時々思い返したように文章を書きたい気持ちになる。

昔には小説を書きたいのではないかと勘違いをしたこともあるが、どうもそういうわけでもなく、ただ文章が書きたいのだと最近は思うのだ。

別に小説ではダメという事でもなく、結局のところ、文章であれば何でもいいのではないかと思う。

文章を書くというのは、それだけでなかなか楽しい行いなのだ。

そうでなければ、文字通り誰も読まないブログなど書ける訳がない。

 

どんなところが楽しいのか?

私が思うに、意味が生まれる瞬間の「ギュン!」って感じだ。

頭の中で漠然と文字にしようと考えている事柄。
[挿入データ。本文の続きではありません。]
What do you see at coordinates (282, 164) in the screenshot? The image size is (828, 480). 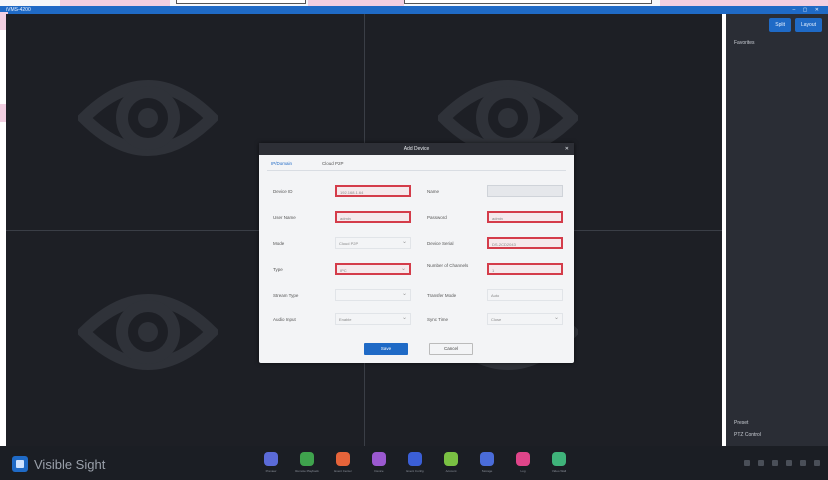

それは風景だったり、感情だったり、ある種の直感だったり、なんだっていいのだが、それらを文字に起こす時、どうしようもなく飛躍が起きる。

曖昧模糊としたそれを、「よろしくお願いします」とばかりに言葉に託す。

頭の中にあるイメージなり概念が、仮初の姿としての言葉を与えられるというのは、断絶した時空を乗り越えるような無理がある。

そして、言葉は平然としたまま、当然と言わんばかりに、私とは無関係と言っていいほど身勝手に意味を帯びる。

その飛躍。その「ギュン!」。

でも私は、その飛躍をまるで自分の一部であるように感じる。まるでそれが内的な飛躍で、一定の妥当性があるように誤謬する。

 

それから、右手をバタバタ、左手をバタバタしてバランスをとって、軟着陸させる。

 

それから、昔おしめを替えてやった甥っ子の成人式を見るみたいな、心配と誇らしさと、そうはいっても我が子ではない寂しさを感じながら自立したことを認める(もっと背筋を伸ばして欲しいなどと思いながら)。

 

そしてテキストは生まれる。

 

何か「ギュン!」の先も書いてしまったが、まあ一連の操作が好きなのも事実だし楽しい。

 

 

世間には、言葉と自分をほとんど同一視している人もいる。

その人達はきっと無邪気にも言葉について考えたことがないか、言葉との間に本当に距離のない天才なのだろう。

羨ましいような羨ましくないようなところだ。

彼らはきっとこの「ギュン!」を感じたことはないだろう。

絵に描いた動物が勝手に動き出すような奇跡的躍動、それと関係を持てる、関係を持っていると誤謬できる幸福を知らないのだ。